Tras el asesinato, Jorge Luis N. desapareció. Las investigaciones revelaron su negro historial: está señalado por enriquecimiento ilícito, lavado de dinero y vínculos con la delincuencia organizada. El presunto asesino huyó del país y se refugió en Canadá durante meses, mientras la justicia parecía lejana para Isis.
Pero en marzo de 2025 fue detenido en territorio canadiense, y en enero de 2026 fue extraditado a México. Sin embargo, para la madre de Alexander, la verdadera pregunta no es si fue detenido, sino si ahora podría quedar en libertad.
El temor que no termina
Tres meses después del asesinato de su hijo, Isis sufrió un segundo atentado. Unos hombres colocaron explosivos en una camioneta muy similar a la suya, cerca de su casa, y la hicieron detonar. Era la camioneta del vecino. Al parecer, se habían equivocado de objetivo.
«Mi vida está sentenciada. Si él sale, yo estoy aquí dando la cara, no me he escondido. Viajo seguido, no estoy en un solo lugar, dado que hasta que esta persona no tenga una sentencia, no puedo estar definitivamente en un lugar», afirma Isis, quien sigue luchando para que su hijo reciba justicia y para alentar a otras mujeres a alzar la voz ante situaciones similares.

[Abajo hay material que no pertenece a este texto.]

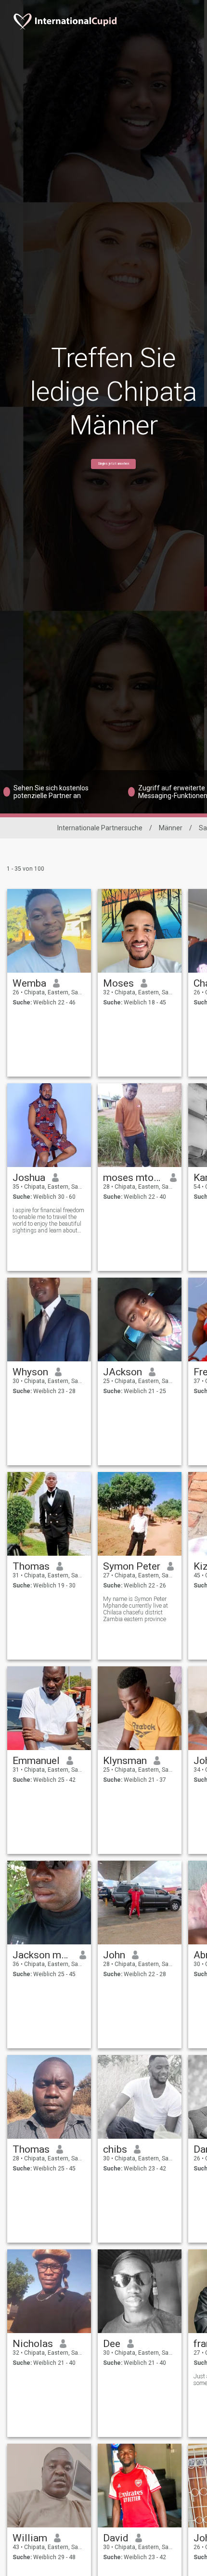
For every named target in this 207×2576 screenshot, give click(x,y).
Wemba (29, 983)
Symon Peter (131, 1566)
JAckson (122, 1372)
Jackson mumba (43, 1955)
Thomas (31, 1566)
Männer (170, 828)
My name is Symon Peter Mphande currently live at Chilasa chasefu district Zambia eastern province (135, 1609)
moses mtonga (133, 1177)
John (114, 1955)
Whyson (30, 1372)
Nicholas (33, 2343)
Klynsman (125, 1760)
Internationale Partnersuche (99, 828)
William (30, 2538)
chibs (115, 2149)
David (116, 2538)
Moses (118, 983)
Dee (111, 2343)
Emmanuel (36, 1760)
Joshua (29, 1177)
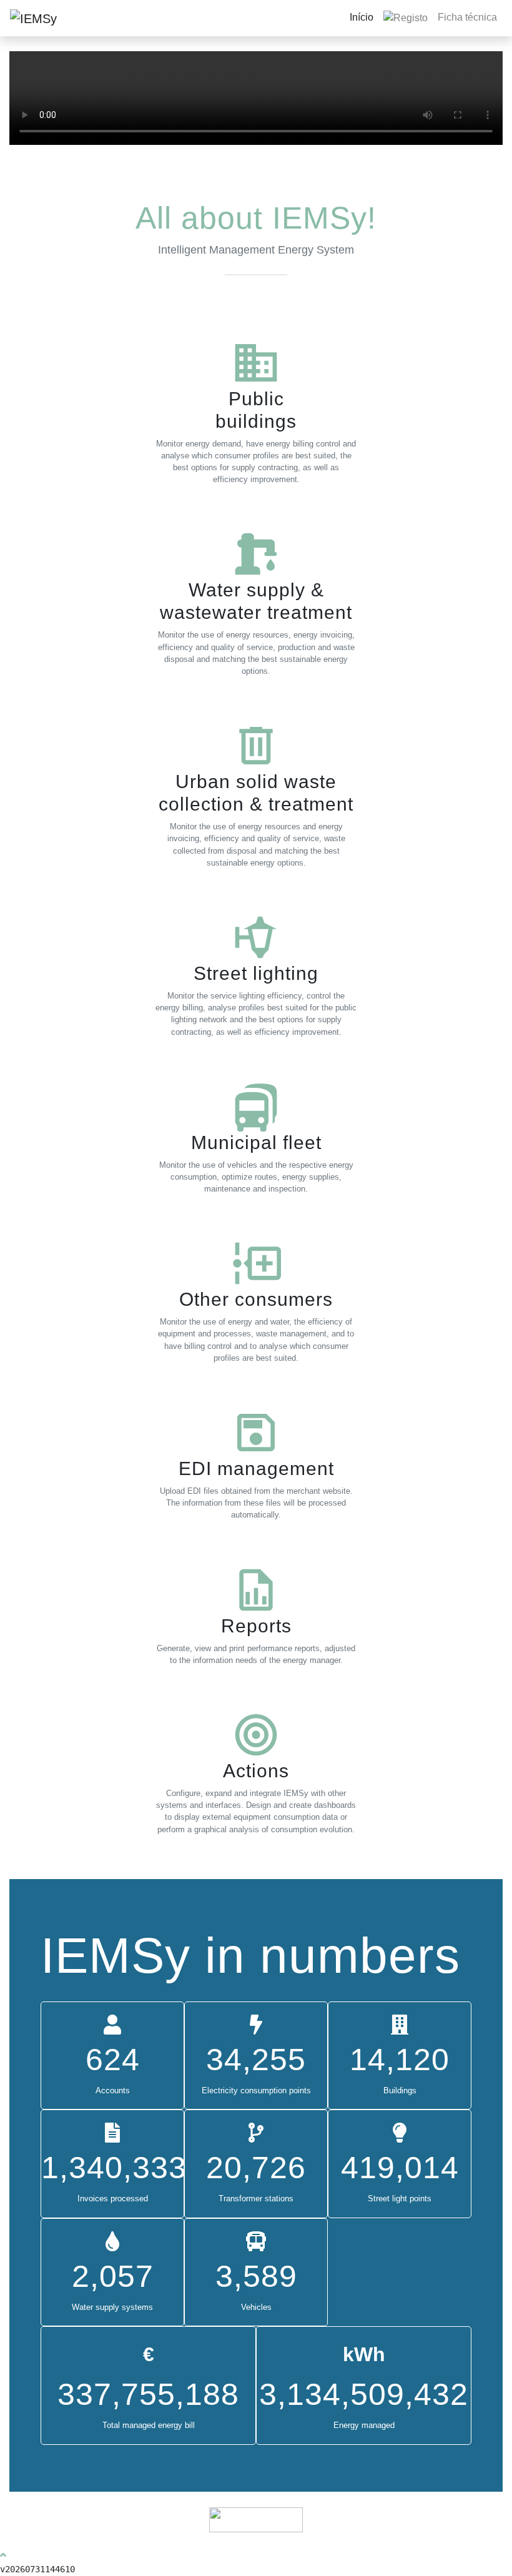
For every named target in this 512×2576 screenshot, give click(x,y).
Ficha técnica (467, 17)
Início (361, 17)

Alexander tenía 16 años. No fumaba, no bebía, no estaba metido en problemas. Soñaba con tener su propia línea de camiones y ver su nombre pintado en las enormes cajas metálicas recorriendo las carreteras. Ese sueño, esa voz, esa vida, fueron apagados por la venganza de un exempleado que cumplió su amenaza de dar «donde más duele».